作家高橋源一郎氏が著書「非常時のことば」で「掘っ立て小屋のような文章」の魅力を紹介している。一見粗末でも自分の言葉で書いた文章は胸に響く。政治家が防災服を着て発言するような「借り物の文章」よりよっぽどましだと。
 思えば自分も駆け出しの頃、デスクから「切れば血が出るような原稿を書け」と尻をたたかれた。決して「美文」は要らないから、簡潔にニュースの核心を伝えよ、との教え。言われたそばから中身の薄い冗長な原稿を出して脂汗をかいた記憶がある。
 今や人工知能(AI)も記事を書けるというが、個人的には懐疑的。整ってはいても、現場を歩いた人間でなければ紡ぎ出せない言葉があるし、血の通った文章にはならないはずだ。

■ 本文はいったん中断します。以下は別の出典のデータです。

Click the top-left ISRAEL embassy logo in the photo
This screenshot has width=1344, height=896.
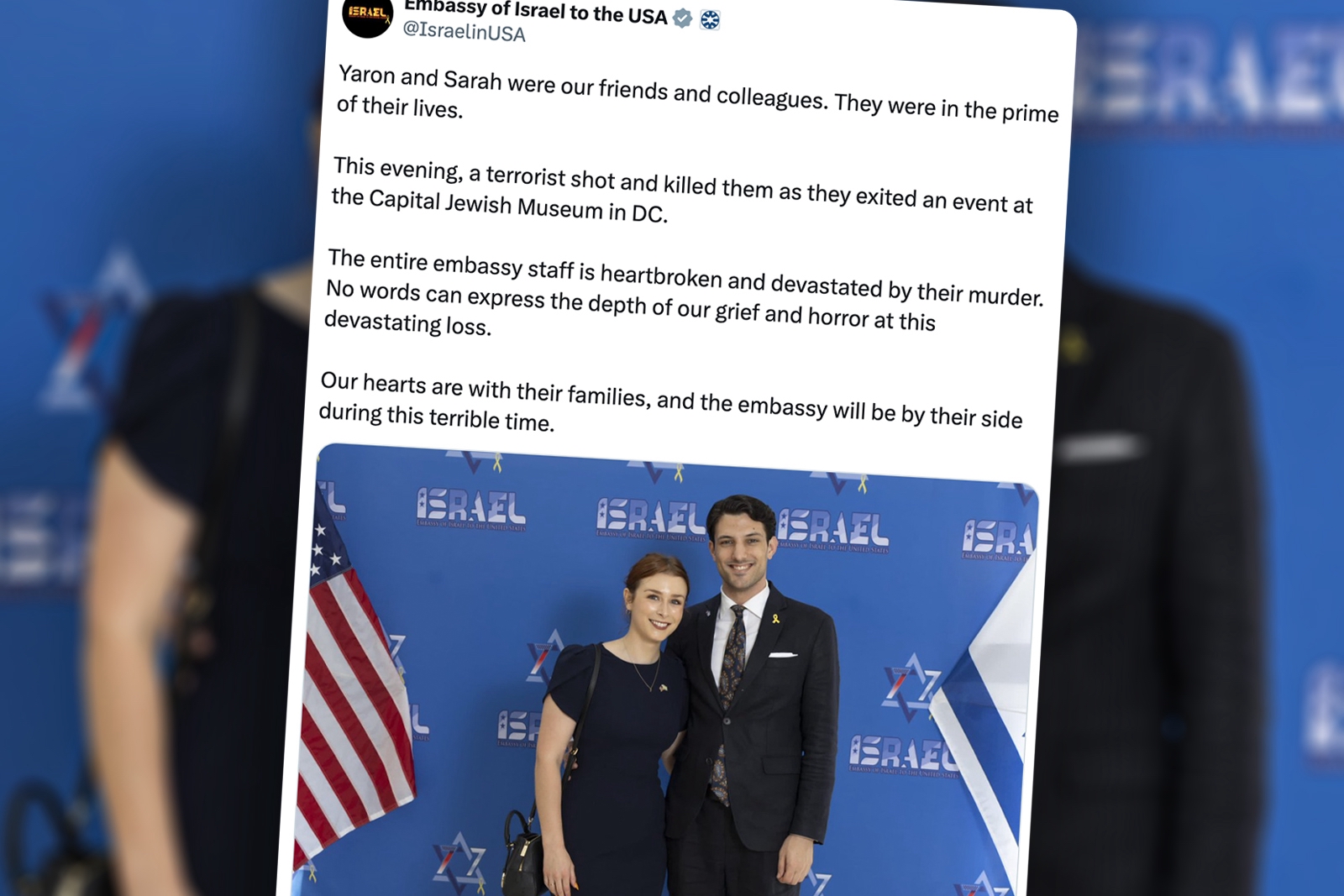click(470, 509)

 この春から主に社会面のデスクを担当している。事件事故や不祥事などの殺伐としたものから心温まるヒューマンストーリーまで、幅広い記事を扱う紙面はまさに社会を映す鏡。
 有為転変の世の中は必ずしも端正には切り取れない。時に粗末でもいいから読者の胸に響く紙面を-。そう願って半人前のデスクも脂汗をかいている。